As best as I understand, when they finally did overdose – fully intending to just get a new high – my sister’s Faithful Protector fell asleep in the other room.  She, meanwhile, became unconscious to the point where she stopped breathing.  I’m not sure what her thoughts were right before it happened, but I don’t think she expected Jason to find her hours later.  A few minutes, maybe.  But not this long.

            As a result, she died in a very “her” fashion – dragging things out and making my family suffer as much as possible.  She laid brain dead in the spare bedroom for two months while my mom and grandma kept her alive, praying she’d wake up.  The last month of the summer before I went off to college was spent watching my mom cling onto a hope that didn’t exist.  Marishka always managed to make situations worse than you thought they could be.

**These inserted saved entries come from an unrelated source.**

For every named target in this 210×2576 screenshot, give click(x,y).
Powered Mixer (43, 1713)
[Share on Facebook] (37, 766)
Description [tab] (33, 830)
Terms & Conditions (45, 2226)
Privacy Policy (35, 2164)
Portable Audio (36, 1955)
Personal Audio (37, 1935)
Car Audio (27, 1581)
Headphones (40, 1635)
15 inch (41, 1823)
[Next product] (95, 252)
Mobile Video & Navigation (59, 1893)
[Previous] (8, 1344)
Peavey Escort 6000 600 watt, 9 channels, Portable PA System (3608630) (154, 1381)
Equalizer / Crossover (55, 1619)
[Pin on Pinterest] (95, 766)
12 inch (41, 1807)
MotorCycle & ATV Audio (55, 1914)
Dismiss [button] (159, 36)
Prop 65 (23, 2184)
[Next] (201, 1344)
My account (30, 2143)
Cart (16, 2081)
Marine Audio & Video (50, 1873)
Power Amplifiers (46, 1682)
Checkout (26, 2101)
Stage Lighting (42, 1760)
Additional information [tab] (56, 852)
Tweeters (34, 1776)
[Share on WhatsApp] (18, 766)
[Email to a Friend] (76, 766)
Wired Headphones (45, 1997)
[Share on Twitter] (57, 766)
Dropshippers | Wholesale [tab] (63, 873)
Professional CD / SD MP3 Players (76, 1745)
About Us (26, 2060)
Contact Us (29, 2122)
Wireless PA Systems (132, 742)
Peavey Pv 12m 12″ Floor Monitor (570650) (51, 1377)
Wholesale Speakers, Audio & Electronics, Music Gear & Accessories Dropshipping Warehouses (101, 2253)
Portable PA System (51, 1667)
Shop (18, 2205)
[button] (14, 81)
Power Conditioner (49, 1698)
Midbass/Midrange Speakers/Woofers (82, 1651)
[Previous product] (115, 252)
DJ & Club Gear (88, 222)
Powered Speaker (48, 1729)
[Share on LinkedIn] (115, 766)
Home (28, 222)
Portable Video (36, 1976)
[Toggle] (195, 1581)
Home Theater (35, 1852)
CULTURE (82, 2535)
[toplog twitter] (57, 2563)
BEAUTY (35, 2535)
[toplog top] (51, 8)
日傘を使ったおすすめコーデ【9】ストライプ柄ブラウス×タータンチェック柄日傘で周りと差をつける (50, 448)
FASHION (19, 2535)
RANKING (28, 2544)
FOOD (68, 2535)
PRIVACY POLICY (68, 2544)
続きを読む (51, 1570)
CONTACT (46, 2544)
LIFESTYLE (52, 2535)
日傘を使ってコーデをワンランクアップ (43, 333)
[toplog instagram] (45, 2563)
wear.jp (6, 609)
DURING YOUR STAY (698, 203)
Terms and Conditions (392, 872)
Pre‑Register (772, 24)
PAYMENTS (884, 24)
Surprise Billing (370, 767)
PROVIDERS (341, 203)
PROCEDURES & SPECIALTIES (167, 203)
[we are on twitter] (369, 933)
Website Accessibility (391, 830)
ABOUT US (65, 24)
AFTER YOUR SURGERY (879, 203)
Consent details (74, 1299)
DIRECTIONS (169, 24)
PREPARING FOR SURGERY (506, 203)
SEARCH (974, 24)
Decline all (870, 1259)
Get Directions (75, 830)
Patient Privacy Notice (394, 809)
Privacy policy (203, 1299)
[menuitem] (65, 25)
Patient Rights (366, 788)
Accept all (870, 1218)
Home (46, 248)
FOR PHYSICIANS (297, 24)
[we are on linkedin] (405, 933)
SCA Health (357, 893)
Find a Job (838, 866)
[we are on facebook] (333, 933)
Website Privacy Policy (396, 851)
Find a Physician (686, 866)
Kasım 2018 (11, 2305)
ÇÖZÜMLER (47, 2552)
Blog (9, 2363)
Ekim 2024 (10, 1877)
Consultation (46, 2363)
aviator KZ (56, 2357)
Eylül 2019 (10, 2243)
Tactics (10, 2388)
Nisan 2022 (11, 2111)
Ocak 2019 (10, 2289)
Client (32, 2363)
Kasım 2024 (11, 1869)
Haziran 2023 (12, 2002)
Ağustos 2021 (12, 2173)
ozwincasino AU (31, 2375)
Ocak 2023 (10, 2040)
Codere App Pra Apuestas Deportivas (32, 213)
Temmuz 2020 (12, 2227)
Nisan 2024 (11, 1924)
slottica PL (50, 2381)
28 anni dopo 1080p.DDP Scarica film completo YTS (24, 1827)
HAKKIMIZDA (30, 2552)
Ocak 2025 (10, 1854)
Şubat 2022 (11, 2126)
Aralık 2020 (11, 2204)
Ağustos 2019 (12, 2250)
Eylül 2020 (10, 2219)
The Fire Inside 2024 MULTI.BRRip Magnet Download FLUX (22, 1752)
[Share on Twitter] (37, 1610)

            I don’t want to do that, to die like my sister did.  If I go, I’ll be sure to go quickly.

 

            I see my little brother, Ian – the one who is biologically my sister’s child – and catch traces of my sister in him.  Sometimes he obsesses over small things.  Is he being a perfectionist, or is it something more?  Sometimes he gets really angry when he doesn’t get his way.  Is he being a normal temperamental five year-old, or is he having trouble controlling his emotions?

            Ian is entering Kindergarten in the fall and as he gets closer and closer to starting, he focuses more on what that will mean.  He asks how he’ll make friends, what the schoolwork will be like but the way he asks doesn’t just feel like a curious five-year-old asking about something new and excited – there is a hint of worry in his voice.  Like he has a thought that won’t leave his head.

            My parents try to help make the upcoming transition easier on him by working on math and puzzles and writing.  When he does well, he is incredibly excited; with math especially, he looks forward to learning.  When he tries to write though, he gets frustrated with his own handwriting.  He wants to do better and knows he can but doesn’t quite know how.  Sometimes it’s easier on him to just not write at all.

 

            My mother often tells me she raised me the same way she is raising my brothers and “I turned out just fine.”  I would like to believe that’s true, but I don’t think she realizes something very important: I grew up trying to not be like my sister.  My first little brother saw enough of my sister and has enough of his dad’s character to avoid becoming the kind of child my sister was.  Ian though?  He hasn’t had the bad in his life to show him what it means to be good.

            I see too much of my sister in Ian at times, and it’s painful.  I don’t want him to put my family through the same things my sister did.  I want to see him succeed; to use the talents and knowledge already beginning to show themselves to the most of his ability.  But most importantly, I don’t want him to get himself hurt.

            I just hope he becomes what my mom likes to believe he will, not what I’m scared to death he could become.

 

            The last time I went home for the weekend, my mom and I decided to watch a show together.  Before we started, Ian came in the room and we told him that he’d have to play downstairs until the show was over, a command that doesn’t usually go over too well.  Surprisingly, he obliged and left the room.

            “Huh, that could have gone worse,” I thought to myself.

            About fifteen minutes before the show was going to end, he came in once more.  We told him how much time was left, except to a different result.  He made that growling sort of “ERRRR!” noise kids make when they get upset and before we could try to reassure him he ran out of the room.

            A few seconds later, there was a loud noise.  He slammed the door with all the force a five-year-old can muster and it rang out all the way into my mother’s room.

            Unconsciously, I flinched.  The sound was all too familiar.